=== REQUIRED ACTION ===
Send back every line of the data exactly.
-- RECORDED DATA follows --
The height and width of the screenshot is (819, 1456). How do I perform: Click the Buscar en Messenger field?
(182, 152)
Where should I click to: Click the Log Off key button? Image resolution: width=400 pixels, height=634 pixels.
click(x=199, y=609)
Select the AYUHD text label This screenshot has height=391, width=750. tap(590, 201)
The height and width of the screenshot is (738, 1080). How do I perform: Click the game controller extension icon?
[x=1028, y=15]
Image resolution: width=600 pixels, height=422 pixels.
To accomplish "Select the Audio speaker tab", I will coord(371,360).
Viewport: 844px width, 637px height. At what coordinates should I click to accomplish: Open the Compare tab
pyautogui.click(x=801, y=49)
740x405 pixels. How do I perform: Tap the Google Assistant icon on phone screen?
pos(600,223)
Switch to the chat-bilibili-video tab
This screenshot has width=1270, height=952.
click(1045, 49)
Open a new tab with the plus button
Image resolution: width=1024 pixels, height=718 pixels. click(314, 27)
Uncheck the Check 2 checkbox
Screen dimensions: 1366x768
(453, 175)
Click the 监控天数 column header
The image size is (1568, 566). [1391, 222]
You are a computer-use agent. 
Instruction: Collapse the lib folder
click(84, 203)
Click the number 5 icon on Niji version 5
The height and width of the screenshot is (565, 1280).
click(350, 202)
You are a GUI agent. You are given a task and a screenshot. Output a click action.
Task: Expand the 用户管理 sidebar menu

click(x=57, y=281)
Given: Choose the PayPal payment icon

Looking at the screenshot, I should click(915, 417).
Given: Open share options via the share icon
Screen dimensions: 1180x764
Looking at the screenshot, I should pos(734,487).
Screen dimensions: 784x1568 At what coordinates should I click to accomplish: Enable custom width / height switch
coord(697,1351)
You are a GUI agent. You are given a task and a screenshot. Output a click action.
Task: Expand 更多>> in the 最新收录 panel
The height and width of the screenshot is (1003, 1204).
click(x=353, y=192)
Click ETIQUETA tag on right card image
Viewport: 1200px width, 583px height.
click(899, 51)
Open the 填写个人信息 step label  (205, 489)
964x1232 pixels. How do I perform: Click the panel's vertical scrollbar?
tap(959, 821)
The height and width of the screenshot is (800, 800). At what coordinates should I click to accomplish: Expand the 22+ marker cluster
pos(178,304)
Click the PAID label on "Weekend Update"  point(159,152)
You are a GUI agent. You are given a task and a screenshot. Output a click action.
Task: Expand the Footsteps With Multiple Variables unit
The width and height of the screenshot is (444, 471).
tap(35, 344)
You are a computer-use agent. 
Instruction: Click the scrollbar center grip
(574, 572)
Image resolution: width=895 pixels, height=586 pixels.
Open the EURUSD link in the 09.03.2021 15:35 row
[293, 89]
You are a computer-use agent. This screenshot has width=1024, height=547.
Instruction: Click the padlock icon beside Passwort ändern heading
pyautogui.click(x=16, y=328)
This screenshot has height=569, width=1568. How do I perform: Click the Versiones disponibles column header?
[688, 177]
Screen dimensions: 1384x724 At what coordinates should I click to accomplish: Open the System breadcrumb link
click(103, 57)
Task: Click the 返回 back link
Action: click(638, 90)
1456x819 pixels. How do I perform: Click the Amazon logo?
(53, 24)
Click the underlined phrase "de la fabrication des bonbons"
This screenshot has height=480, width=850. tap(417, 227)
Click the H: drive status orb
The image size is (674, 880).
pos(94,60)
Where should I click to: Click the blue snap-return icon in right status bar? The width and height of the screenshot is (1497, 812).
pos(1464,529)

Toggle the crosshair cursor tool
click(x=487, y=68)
-- RECORDED DATA concluded --
=== SOLVED PROBLEM ===
The height and width of the screenshot is (819, 1456). How do I perform: Click the Buscar en Messenger field?
(182, 152)
Where should I click to: Click the Log Off key button? Image resolution: width=400 pixels, height=634 pixels.
click(x=199, y=609)
Select the AYUHD text label This screenshot has height=391, width=750. tap(590, 201)
The height and width of the screenshot is (738, 1080). How do I perform: Click the game controller extension icon?
[x=1028, y=15]
Image resolution: width=600 pixels, height=422 pixels.
To accomplish "Select the Audio speaker tab", I will coord(371,360).
Viewport: 844px width, 637px height. At what coordinates should I click to accomplish: Open the Compare tab
pyautogui.click(x=801, y=49)
740x405 pixels. How do I perform: Tap the Google Assistant icon on phone screen?
pos(600,223)
Switch to the chat-bilibili-video tab
This screenshot has width=1270, height=952.
click(1045, 49)
Open a new tab with the plus button
Image resolution: width=1024 pixels, height=718 pixels. click(314, 27)
Uncheck the Check 2 checkbox
Screen dimensions: 1366x768
(453, 175)
Click the 监控天数 column header
The image size is (1568, 566). [1391, 222]
You are a computer-use agent. 
Instruction: Collapse the lib folder
click(84, 203)
Click the number 5 icon on Niji version 5
The height and width of the screenshot is (565, 1280).
click(350, 202)
You are a GUI agent. You are given a task and a screenshot. Output a click action.
Task: Expand the 用户管理 sidebar menu

click(x=57, y=281)
Given: Choose the PayPal payment icon

Looking at the screenshot, I should click(915, 417).
Given: Open share options via the share icon
Screen dimensions: 1180x764
Looking at the screenshot, I should pos(734,487).
Screen dimensions: 784x1568 At what coordinates should I click to accomplish: Enable custom width / height switch
coord(697,1351)
You are a GUI agent. You are given a task and a screenshot. Output a click action.
Task: Expand 更多>> in the 最新收录 panel
The height and width of the screenshot is (1003, 1204).
click(x=353, y=192)
Click ETIQUETA tag on right card image
Viewport: 1200px width, 583px height.
click(899, 51)
Open the 填写个人信息 step label  (205, 489)
964x1232 pixels. How do I perform: Click the panel's vertical scrollbar?
tap(959, 821)
The height and width of the screenshot is (800, 800). At what coordinates should I click to accomplish: Expand the 22+ marker cluster
pos(178,304)
Click the PAID label on "Weekend Update"  point(159,152)
You are a GUI agent. You are given a task and a screenshot. Output a click action.
Task: Expand the Footsteps With Multiple Variables unit
The width and height of the screenshot is (444, 471).
tap(35, 344)
You are a computer-use agent. 
Instruction: Click the scrollbar center grip
(574, 572)
Image resolution: width=895 pixels, height=586 pixels.
Open the EURUSD link in the 09.03.2021 15:35 row
[293, 89]
You are a computer-use agent. This screenshot has width=1024, height=547.
Instruction: Click the padlock icon beside Passwort ändern heading
pyautogui.click(x=16, y=328)
This screenshot has height=569, width=1568. How do I perform: Click the Versiones disponibles column header?
[688, 177]
Screen dimensions: 1384x724 At what coordinates should I click to accomplish: Open the System breadcrumb link
click(103, 57)
Task: Click the 返回 back link
Action: click(638, 90)
1456x819 pixels. How do I perform: Click the Amazon logo?
(53, 24)
Click the underlined phrase "de la fabrication des bonbons"
This screenshot has height=480, width=850. tap(417, 227)
Click the H: drive status orb
The image size is (674, 880).
pos(94,60)
Where should I click to: Click the blue snap-return icon in right status bar? The width and height of the screenshot is (1497, 812).
pos(1464,529)

Toggle the crosshair cursor tool
click(x=487, y=68)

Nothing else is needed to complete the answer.